The mention of the heron in the song is rather surprising. Biblical references to what is believed to be the heron call it an unclean bird (e.g. Leviticus 11:19). Folklore about herons seems to be limited (online sources say this is because it was often confused with cranes and pelicans), but what there is is not very positive. And in the Middle Ages in was considered a not very inspiring creature: "At a banquet [the exiled French noble] Robert [of Artois] goaded Edward [III] into rebellion [against the King of France] by presenting him publicly with a stuffed heron, a cowardly bird which, Robert sneered, 'always fled before hawks and, like the English, will not fight for its rights'" (Neillands, p. 75).
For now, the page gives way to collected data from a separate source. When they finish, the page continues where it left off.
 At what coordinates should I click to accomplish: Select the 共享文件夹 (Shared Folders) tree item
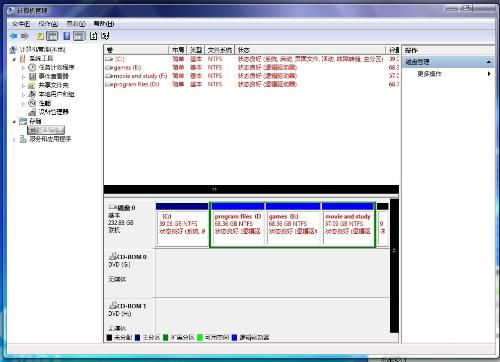click(53, 85)
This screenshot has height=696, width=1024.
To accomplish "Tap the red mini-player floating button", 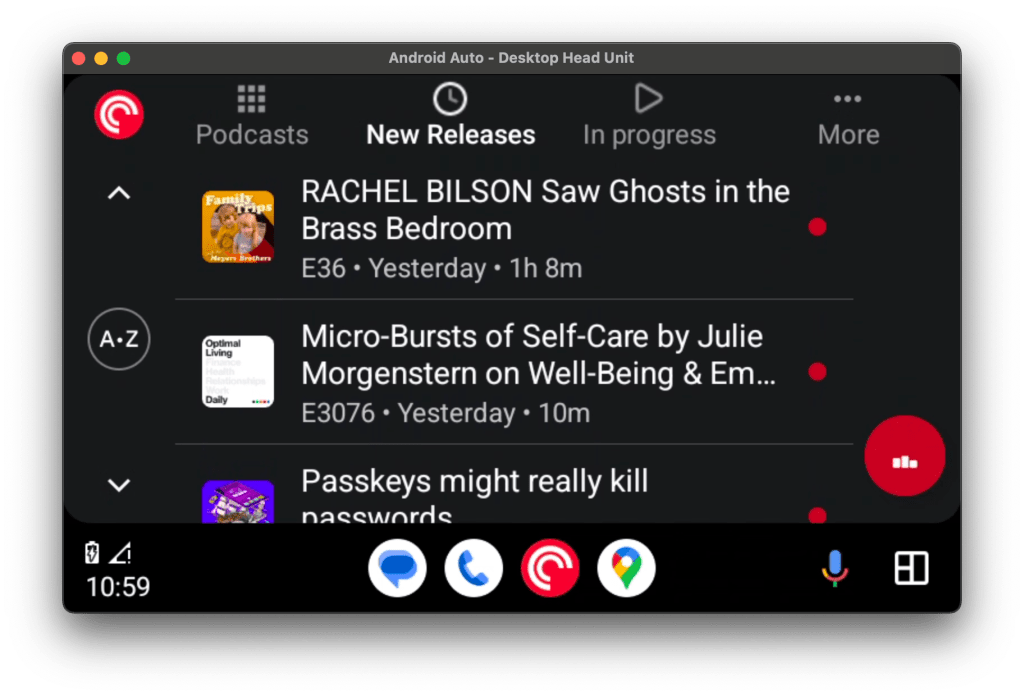I will (904, 456).
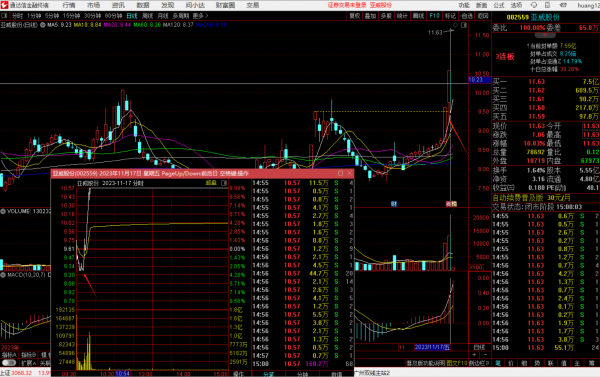Screen dimensions: 600x377
Task: Toggle the sidebar panel icon before 分时
Action: (x=4, y=16)
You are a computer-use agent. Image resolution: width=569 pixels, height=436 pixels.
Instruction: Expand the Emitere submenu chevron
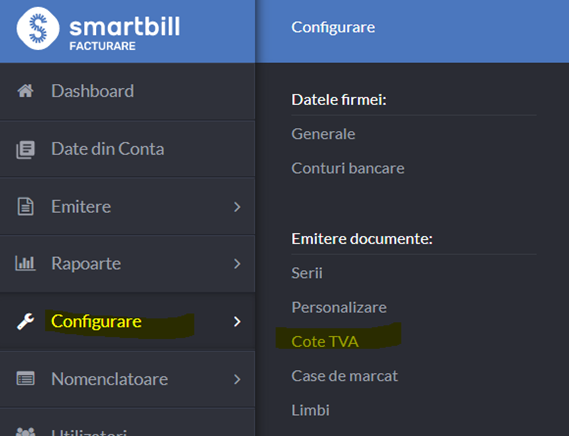pos(237,207)
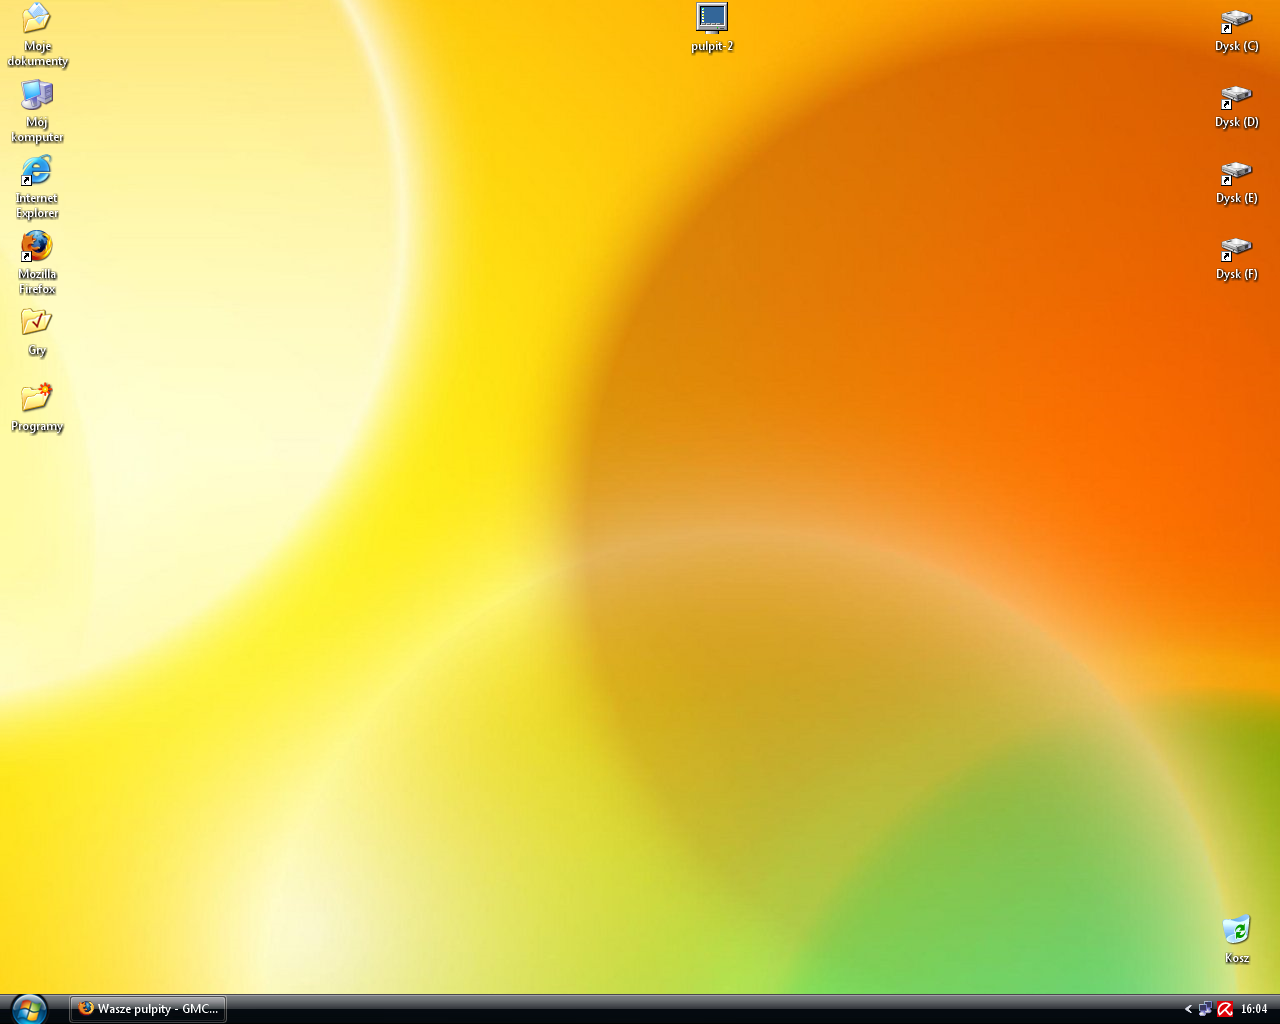This screenshot has width=1280, height=1024.
Task: Open the Dysk (E) drive shortcut
Action: [x=1236, y=173]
On the other hand, Tresider, p. 92, mentions that it was associated with inquisitiveness, and a positive symbol in the Far East (hardly relevant to medieval England); the one thing that seems slightly relevant is that the heron was sometimes a symbol of "rising above the storms of life, as the heron surmounts rainclouds."
A facsimile of the Richard Hill manuscript is now available at the Balliol Library manuscripts resource at the Bodleian web site; go to and scroll down to MS. 354. This song is on folio 165.
According to Greene, p. 22, this is one of only three carols found in manuscript before 1550 to have been found in oral tradition in modern times, the three being "The Boar's Head Carol," "The Corpus Christi Carol," and the obscure song "Christ Is Born of Maiden Fair." Of these, "Christ Is Born..." is, by Greene's admission, a vulgarization, and "The Corpus Christi Carol" has also wandered far; "The Boar's Head Carol" is almost unchanged, probably because it was regularly referred back to earlier sources. - RBW
Bibliography Last updated in version 5.3
File: L691

Go to the Ballad Search form
Go to the Ballad Index Song List

Go to the Ballad Index Instructions
Go to the Ballad Index Bibliography or Discography

The Ballad Index Copyright 2022 by Robert B. Waltz and David G. Engle.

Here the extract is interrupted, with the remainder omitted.